▸ **What you will do**:
Rewrite the records from the line containing "This screenshot has height=688, width=1568." through the line containing "pos(22,336)", both included, keeping the requests. Multiply every click coordinate in the answers by 2.3 and round each to a whole number, rounding halves up.

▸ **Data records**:
━━━━━━━━
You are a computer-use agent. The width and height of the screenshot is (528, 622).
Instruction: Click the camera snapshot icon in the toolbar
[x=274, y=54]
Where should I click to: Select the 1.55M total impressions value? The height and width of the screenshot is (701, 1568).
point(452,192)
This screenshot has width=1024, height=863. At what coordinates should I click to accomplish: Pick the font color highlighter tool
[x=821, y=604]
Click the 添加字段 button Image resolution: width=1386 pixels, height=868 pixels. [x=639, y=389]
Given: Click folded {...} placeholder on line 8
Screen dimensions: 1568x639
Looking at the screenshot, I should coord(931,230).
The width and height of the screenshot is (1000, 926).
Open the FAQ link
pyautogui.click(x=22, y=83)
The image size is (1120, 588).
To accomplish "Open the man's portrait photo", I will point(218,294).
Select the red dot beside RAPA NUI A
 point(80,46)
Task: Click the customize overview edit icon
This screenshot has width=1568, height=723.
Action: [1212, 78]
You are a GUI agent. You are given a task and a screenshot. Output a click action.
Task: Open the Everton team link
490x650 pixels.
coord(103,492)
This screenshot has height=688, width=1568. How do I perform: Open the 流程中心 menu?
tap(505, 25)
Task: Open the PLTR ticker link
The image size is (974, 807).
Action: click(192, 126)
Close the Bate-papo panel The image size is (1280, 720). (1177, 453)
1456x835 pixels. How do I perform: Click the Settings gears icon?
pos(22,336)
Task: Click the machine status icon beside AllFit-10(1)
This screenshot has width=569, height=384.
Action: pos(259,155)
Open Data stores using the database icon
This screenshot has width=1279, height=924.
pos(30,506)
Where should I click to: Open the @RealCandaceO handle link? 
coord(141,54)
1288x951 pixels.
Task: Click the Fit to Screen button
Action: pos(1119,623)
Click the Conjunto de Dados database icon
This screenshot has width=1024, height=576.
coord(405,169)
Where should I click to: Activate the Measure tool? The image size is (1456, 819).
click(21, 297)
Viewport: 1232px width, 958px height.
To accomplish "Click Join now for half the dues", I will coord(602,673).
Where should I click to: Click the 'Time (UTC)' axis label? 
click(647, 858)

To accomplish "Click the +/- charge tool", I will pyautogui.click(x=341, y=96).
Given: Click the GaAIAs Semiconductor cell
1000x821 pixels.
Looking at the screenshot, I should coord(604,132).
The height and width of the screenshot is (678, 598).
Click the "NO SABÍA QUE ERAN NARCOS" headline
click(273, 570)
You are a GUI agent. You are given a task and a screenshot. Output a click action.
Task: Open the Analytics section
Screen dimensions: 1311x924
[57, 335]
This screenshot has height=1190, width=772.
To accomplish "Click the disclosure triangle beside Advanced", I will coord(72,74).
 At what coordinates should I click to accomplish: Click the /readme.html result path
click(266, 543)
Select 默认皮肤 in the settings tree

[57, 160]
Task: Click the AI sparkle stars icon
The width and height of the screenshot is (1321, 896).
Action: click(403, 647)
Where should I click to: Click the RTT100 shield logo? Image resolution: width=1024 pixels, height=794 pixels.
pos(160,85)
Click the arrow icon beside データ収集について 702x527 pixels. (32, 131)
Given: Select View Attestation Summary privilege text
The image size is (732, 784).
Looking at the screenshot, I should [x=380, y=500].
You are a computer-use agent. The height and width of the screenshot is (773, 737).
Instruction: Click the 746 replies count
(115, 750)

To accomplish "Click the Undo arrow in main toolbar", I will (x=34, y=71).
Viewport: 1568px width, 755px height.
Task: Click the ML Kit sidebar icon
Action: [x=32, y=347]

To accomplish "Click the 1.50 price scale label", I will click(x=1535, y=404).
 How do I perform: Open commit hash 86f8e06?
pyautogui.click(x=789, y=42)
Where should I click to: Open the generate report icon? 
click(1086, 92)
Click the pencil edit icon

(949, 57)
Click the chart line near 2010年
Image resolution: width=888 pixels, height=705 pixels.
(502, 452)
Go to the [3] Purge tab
━━━━━━━━
▸ **The completed task**:
This screenshot has height=688, width=1568. How do I perform: Open the 流程中心 menu?
tap(1162, 58)
Task: Open the PLTR ticker link
The image size is (974, 807).
Action: click(442, 290)
Close the Bate-papo panel The image size is (1280, 720). (2707, 1042)
1456x835 pixels. How do I perform: Click the Settings gears icon?
pos(51,773)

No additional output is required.